======== Supplied material ========
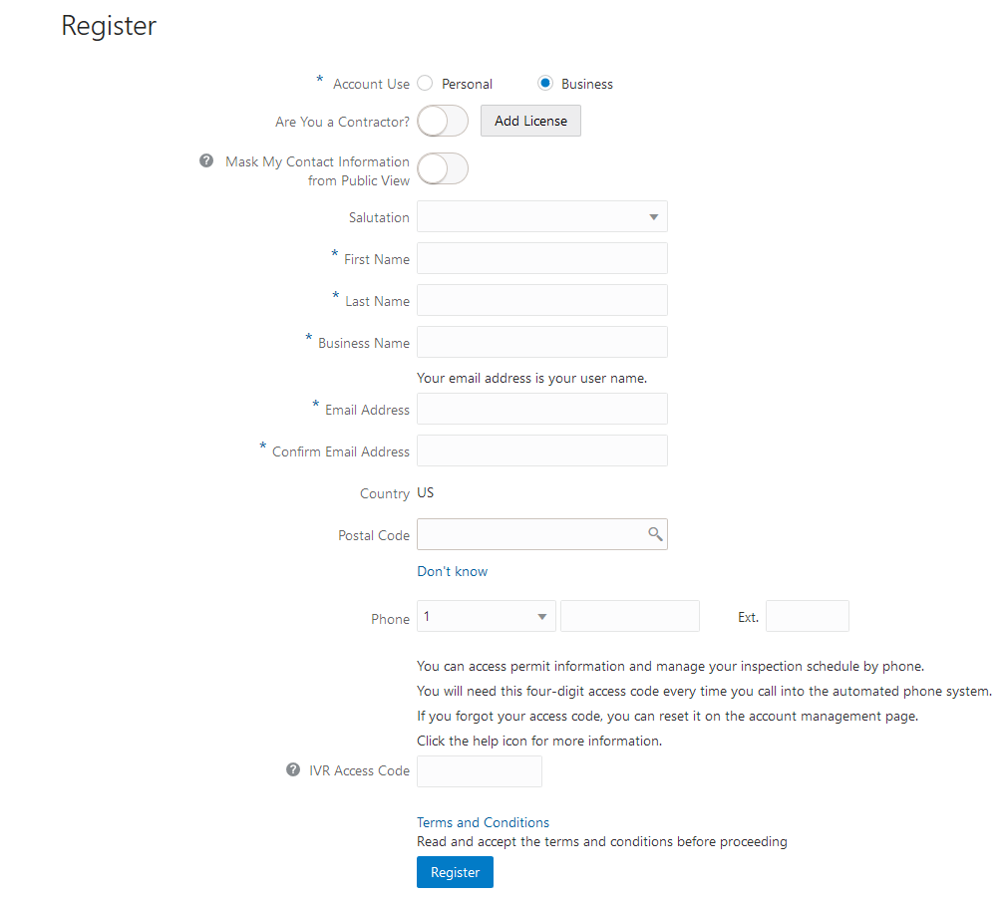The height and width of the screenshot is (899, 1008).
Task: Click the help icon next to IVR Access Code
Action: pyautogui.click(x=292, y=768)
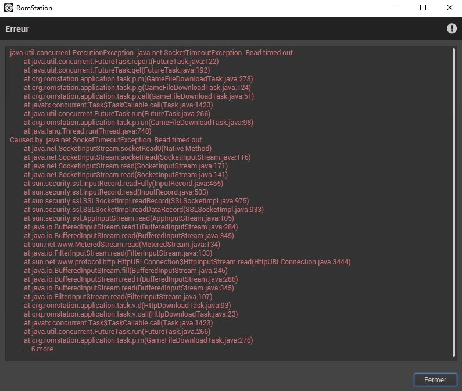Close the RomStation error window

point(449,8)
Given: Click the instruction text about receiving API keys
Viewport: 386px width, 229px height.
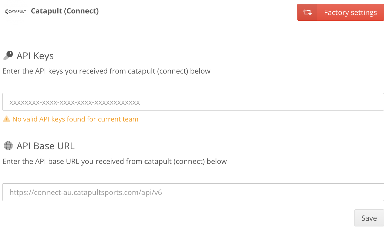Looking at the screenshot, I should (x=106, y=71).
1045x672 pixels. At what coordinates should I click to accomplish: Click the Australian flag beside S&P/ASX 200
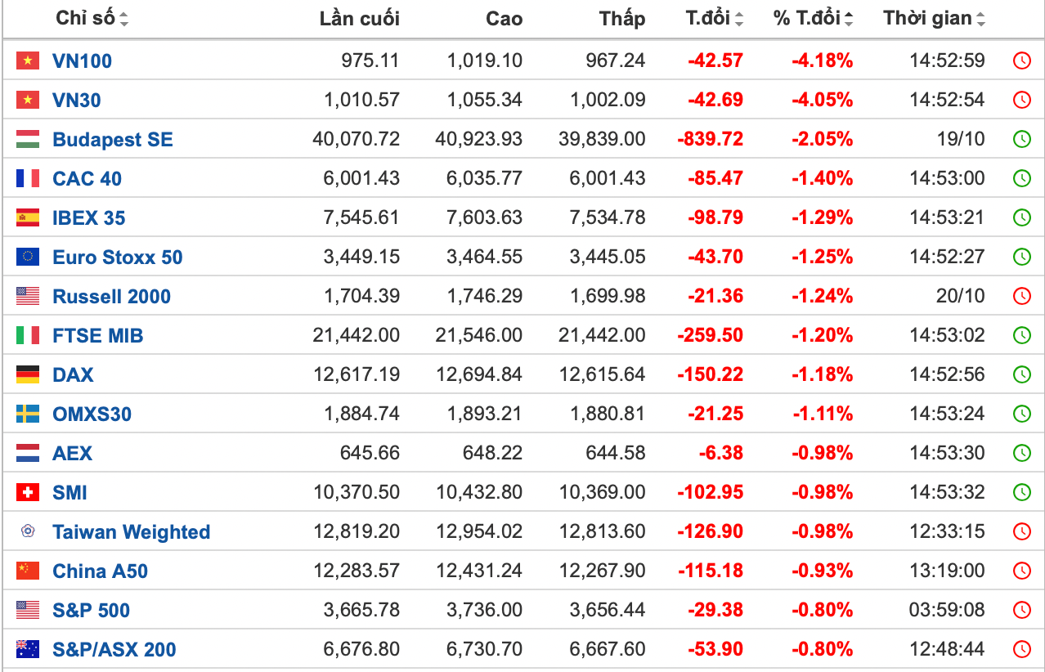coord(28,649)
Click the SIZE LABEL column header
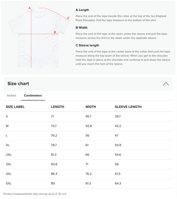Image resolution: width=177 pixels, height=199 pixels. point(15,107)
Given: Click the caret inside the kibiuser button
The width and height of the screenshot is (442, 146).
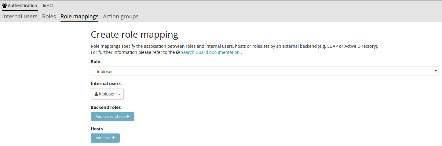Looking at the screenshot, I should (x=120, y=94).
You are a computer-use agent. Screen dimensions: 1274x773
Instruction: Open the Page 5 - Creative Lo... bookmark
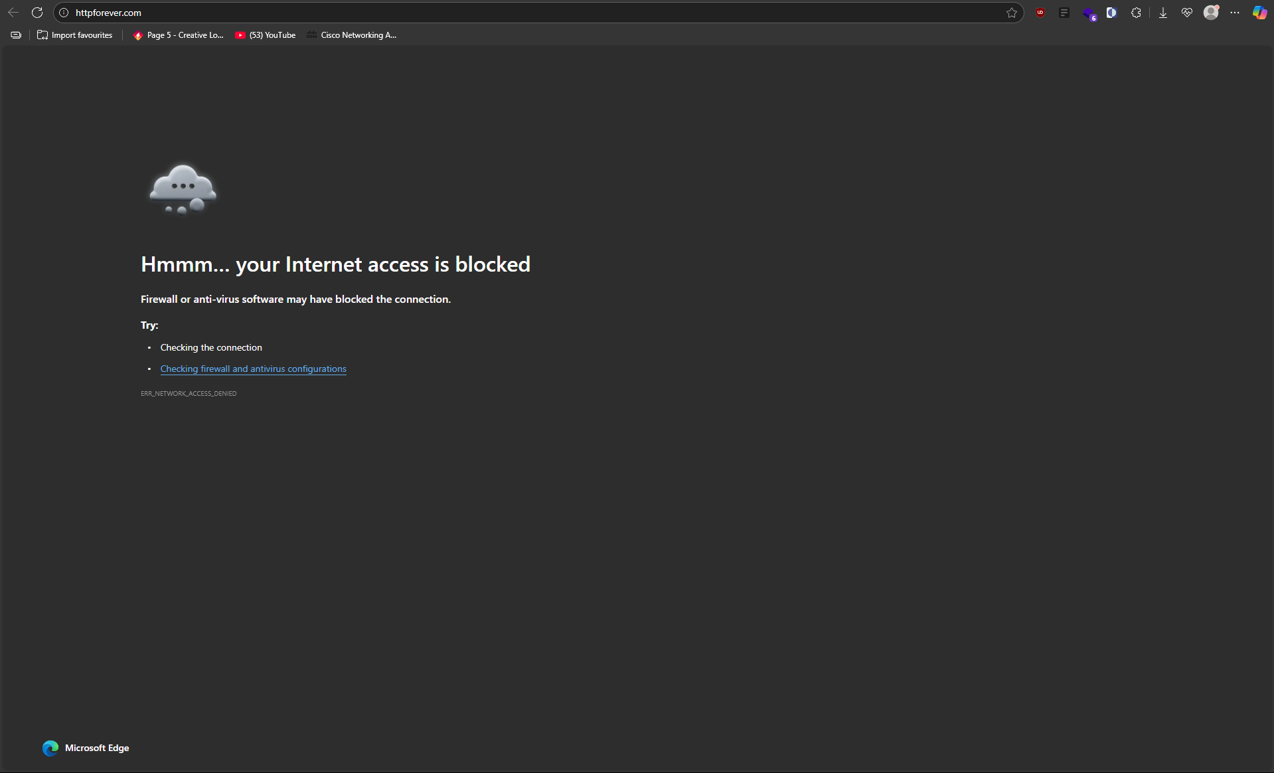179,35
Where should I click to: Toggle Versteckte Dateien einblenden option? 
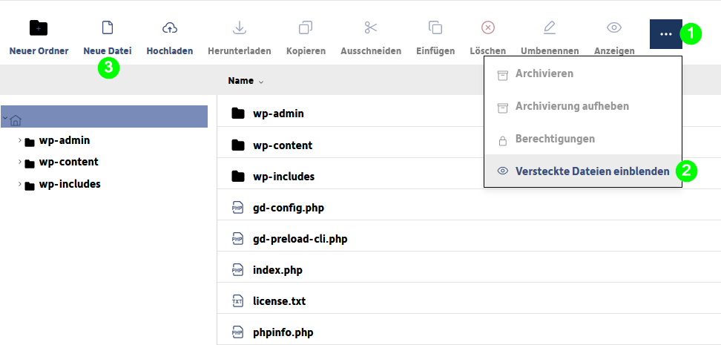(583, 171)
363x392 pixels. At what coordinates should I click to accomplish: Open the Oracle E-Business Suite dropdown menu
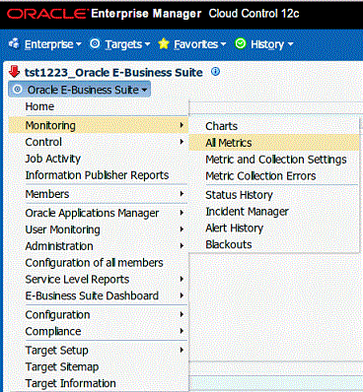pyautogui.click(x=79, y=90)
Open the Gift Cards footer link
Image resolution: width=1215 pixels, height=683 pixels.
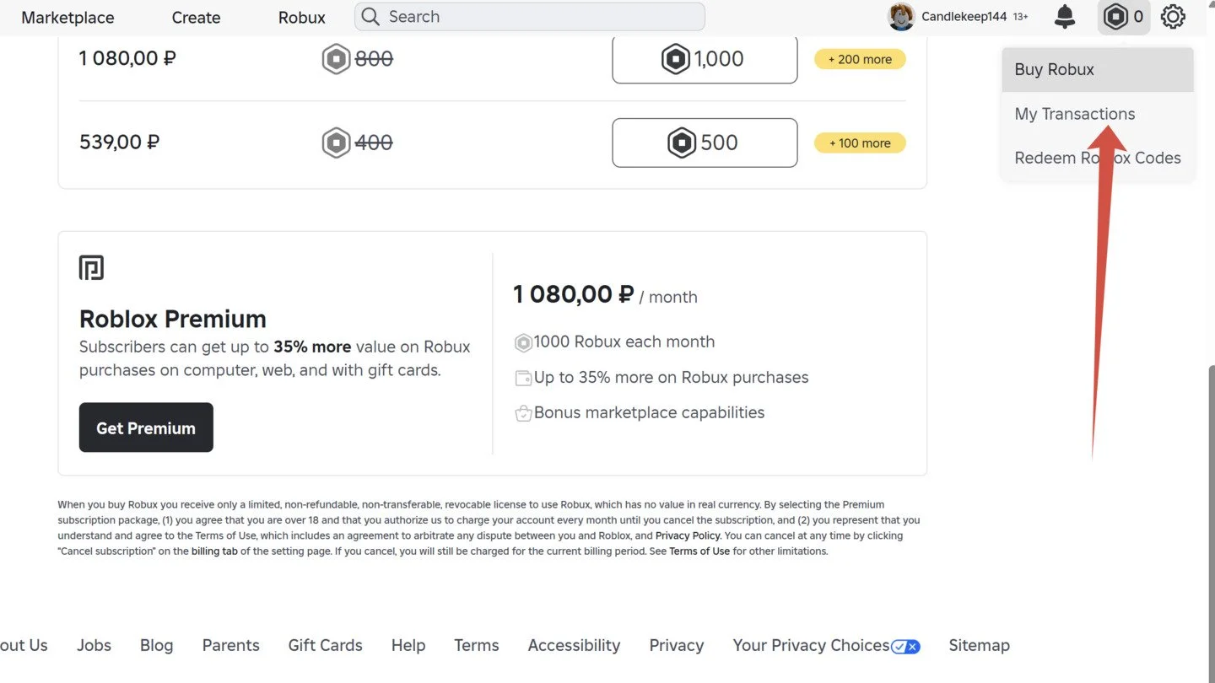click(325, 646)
========
Exercise brief → For this exercise, output only the lines from the one bearing "Image resolution: width=1215" to the end of the material above, exactly as written, with pictures left out.

Written answer →
Image resolution: width=1215 pixels, height=683 pixels.
click(325, 646)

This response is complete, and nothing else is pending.